WHAT TO WORK ON => Find every line containing "Task" in the records below and report the tally as a bare number.

INPUT =>
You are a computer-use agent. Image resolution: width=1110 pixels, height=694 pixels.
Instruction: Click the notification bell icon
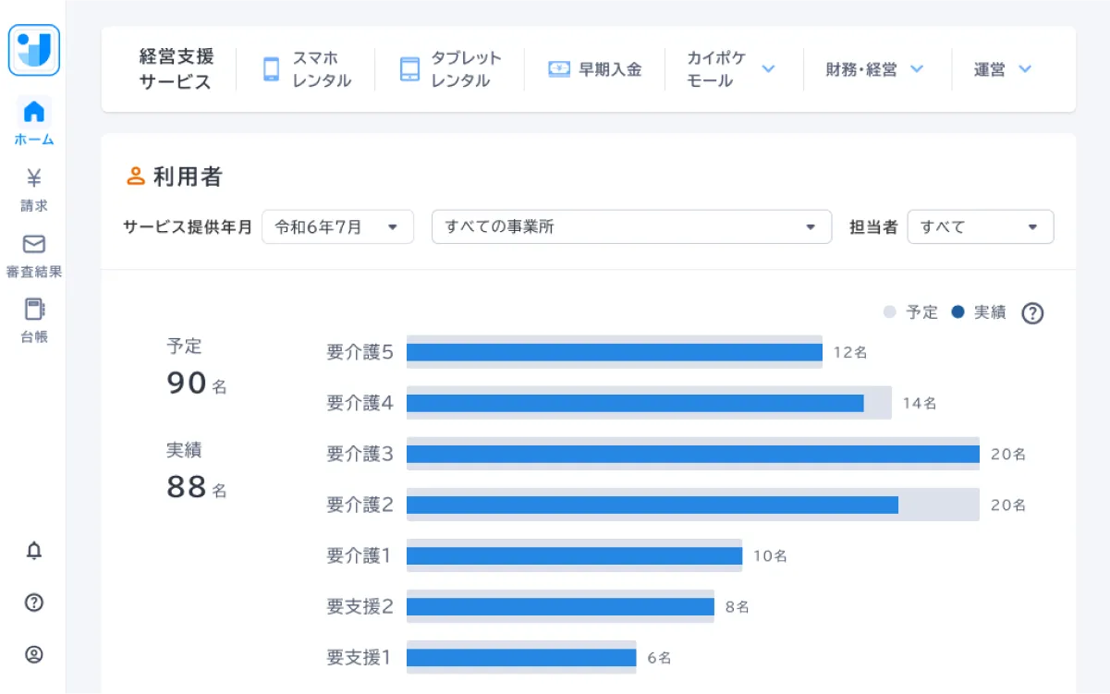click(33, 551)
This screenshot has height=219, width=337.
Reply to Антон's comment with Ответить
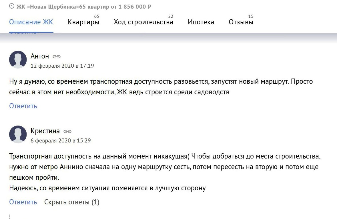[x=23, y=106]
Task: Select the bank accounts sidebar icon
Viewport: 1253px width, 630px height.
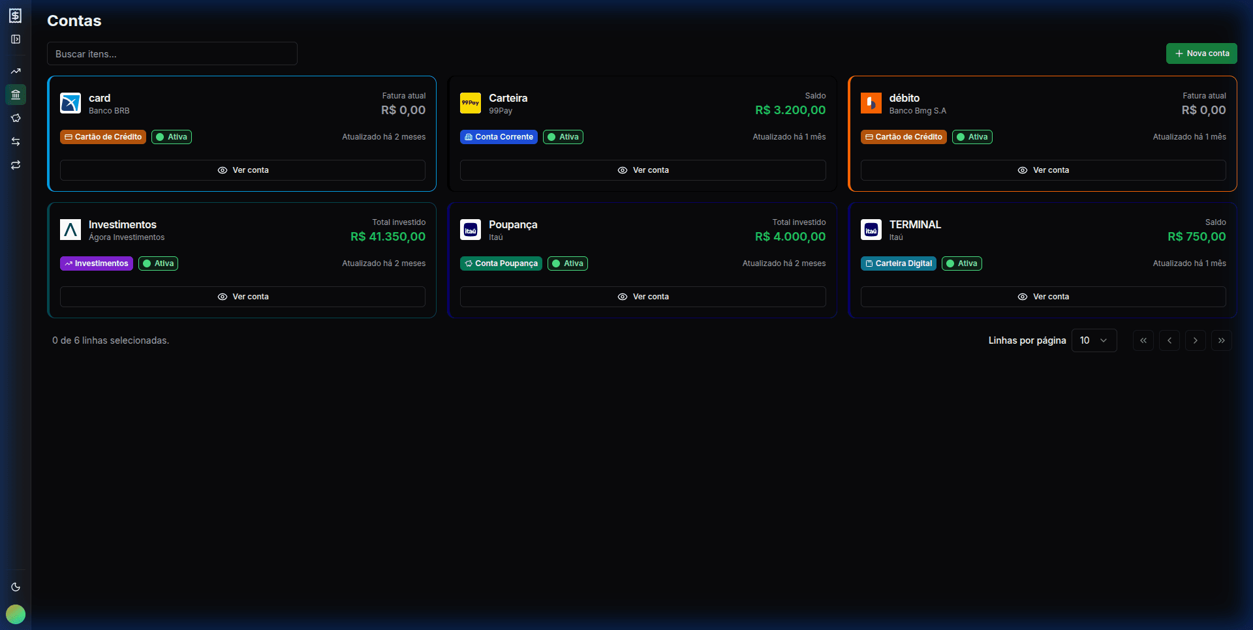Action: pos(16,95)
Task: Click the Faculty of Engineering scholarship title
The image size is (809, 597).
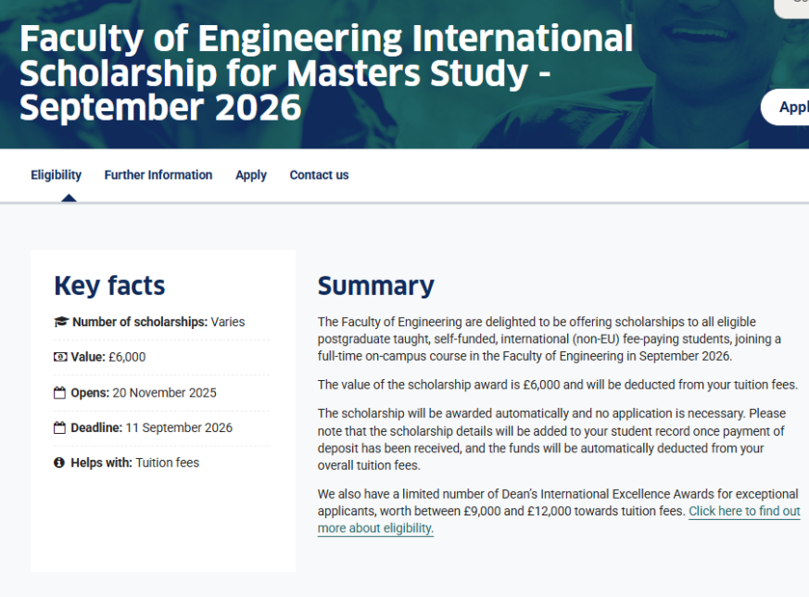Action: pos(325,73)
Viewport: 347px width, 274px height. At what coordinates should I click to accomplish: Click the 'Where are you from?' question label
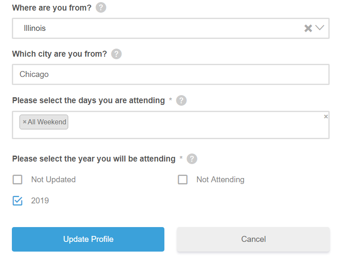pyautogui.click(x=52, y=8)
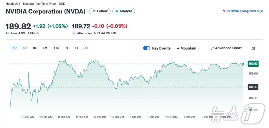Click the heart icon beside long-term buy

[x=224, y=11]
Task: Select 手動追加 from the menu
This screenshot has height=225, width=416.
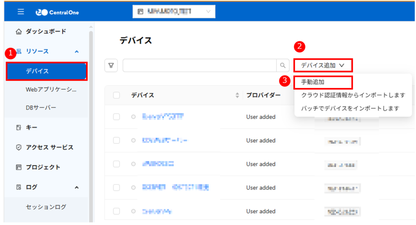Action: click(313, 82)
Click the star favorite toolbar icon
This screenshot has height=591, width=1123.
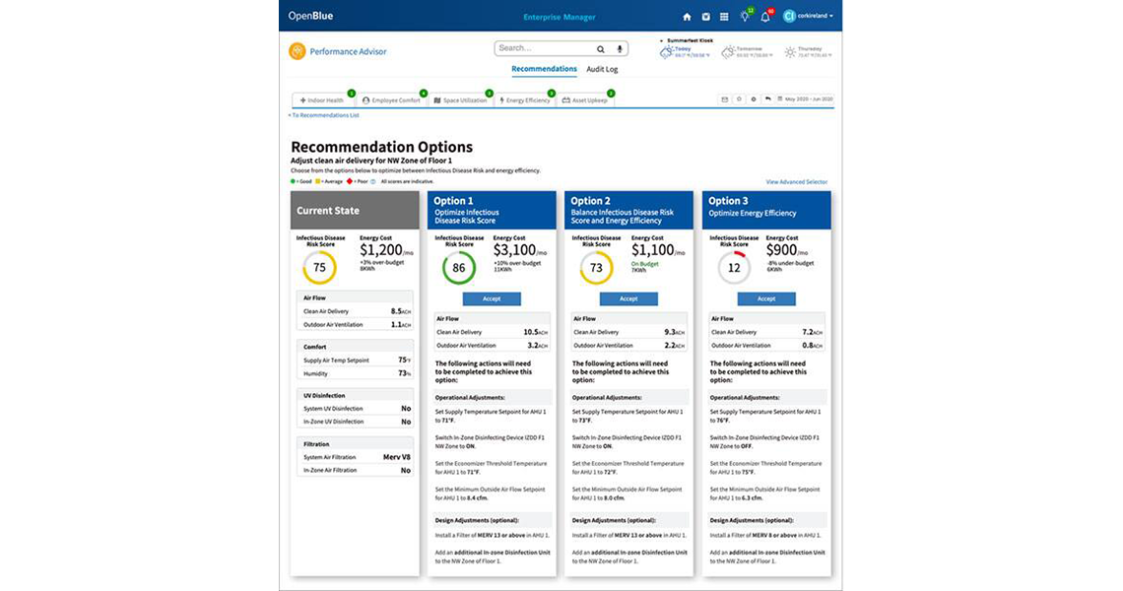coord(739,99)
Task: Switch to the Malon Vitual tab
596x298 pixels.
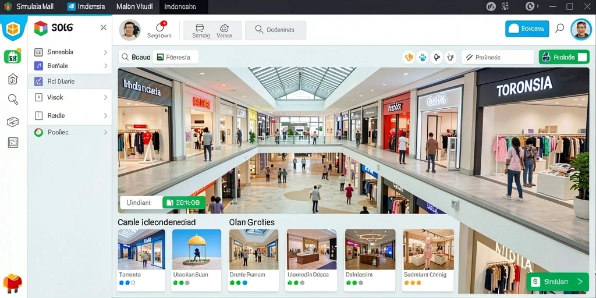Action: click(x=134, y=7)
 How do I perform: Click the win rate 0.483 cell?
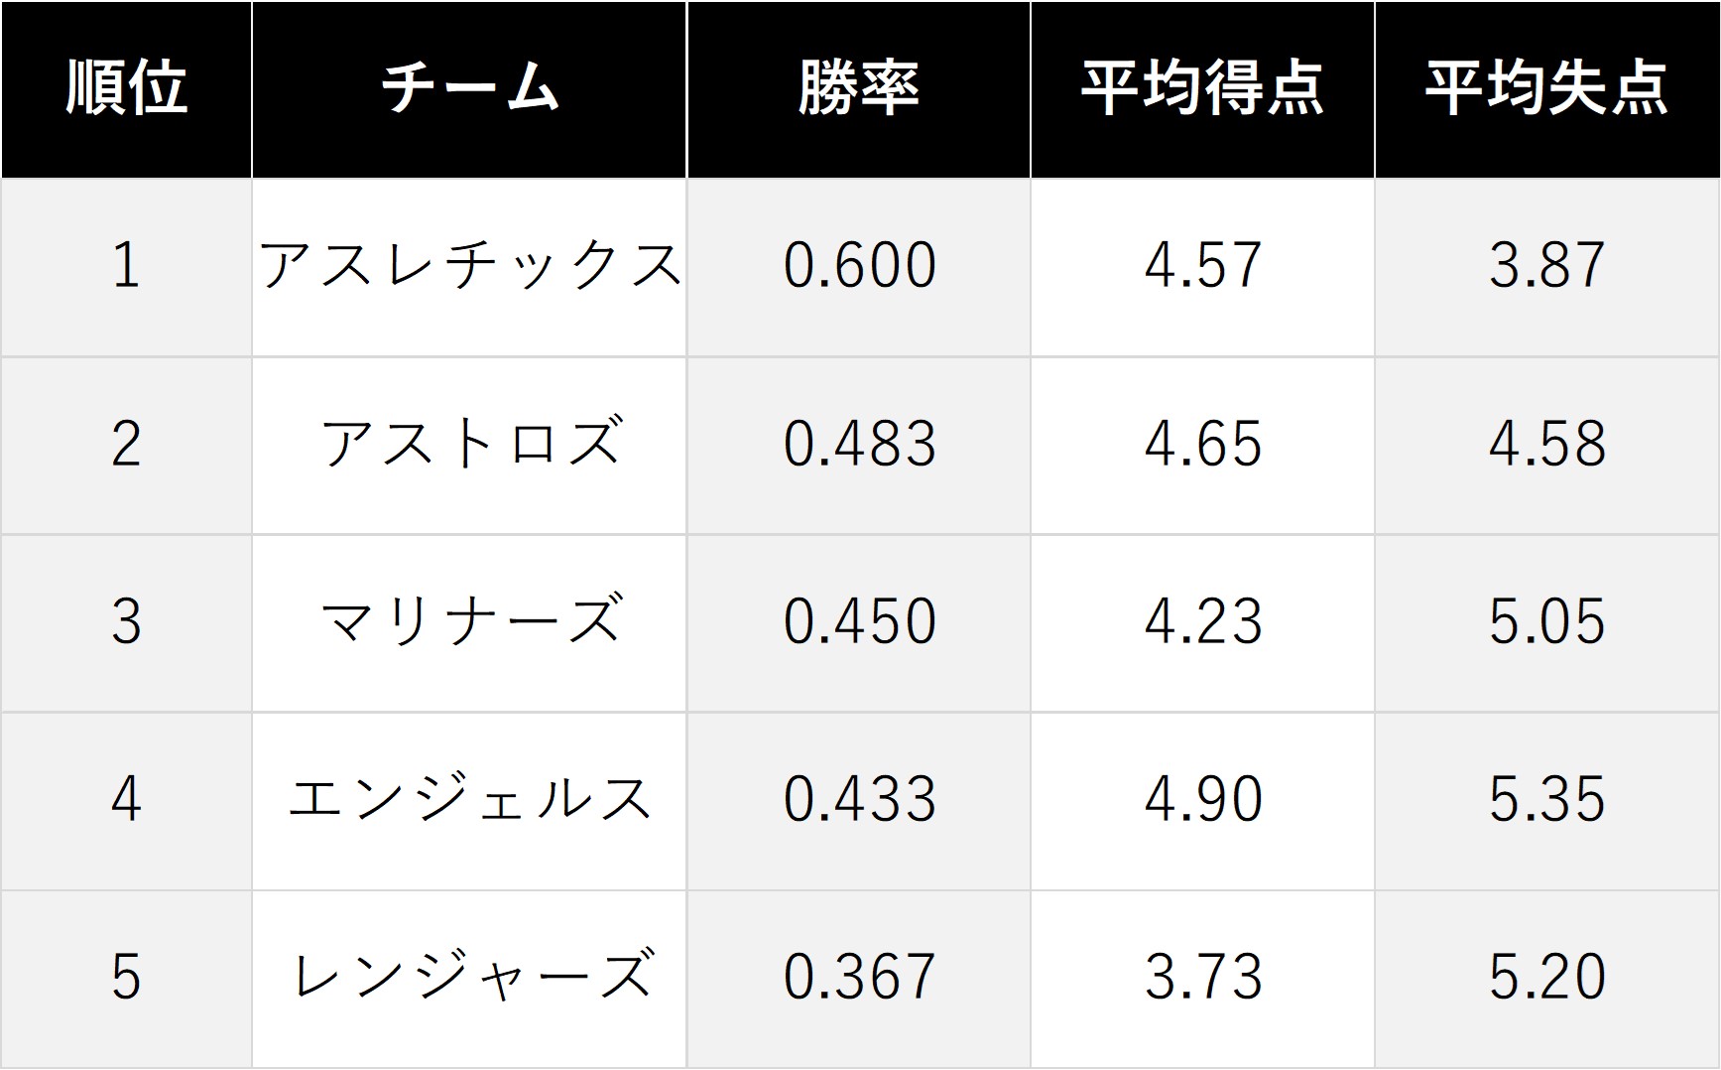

ANSWER SECTION => 4